## Assigned task
Go through the records below and set each one down exactly, leaving out any pictures.

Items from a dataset
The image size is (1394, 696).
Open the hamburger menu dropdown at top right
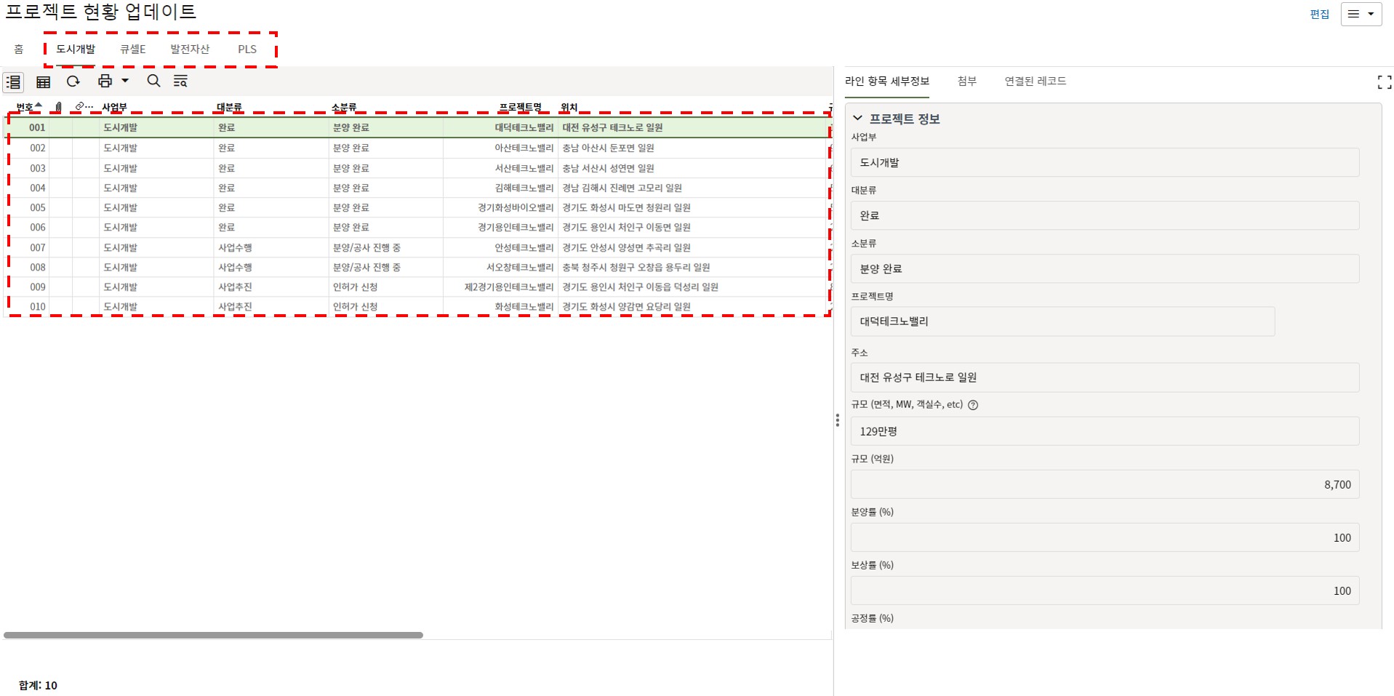1361,14
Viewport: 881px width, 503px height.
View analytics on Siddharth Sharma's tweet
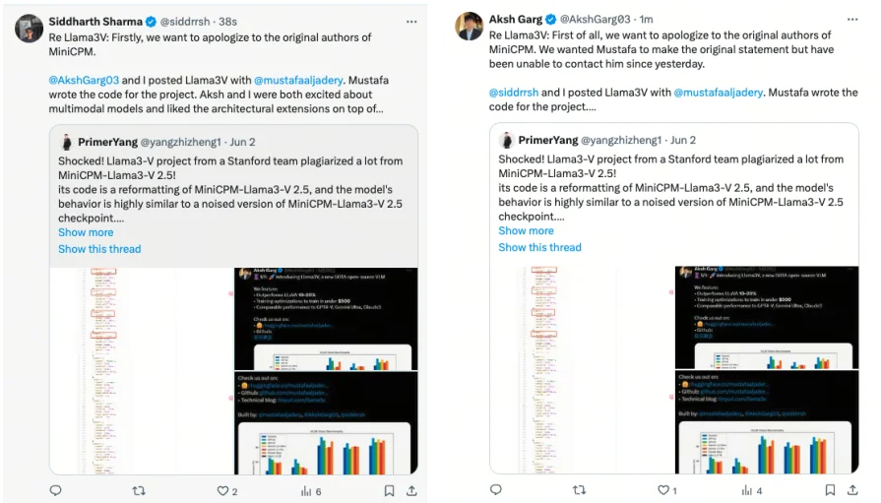(306, 490)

## Exercise answer
The image size is (1394, 696).
Open the hamburger menu dropdown at top right
1361,14
Viewport: 881px width, 503px height.
View analytics on Siddharth Sharma's tweet
(306, 490)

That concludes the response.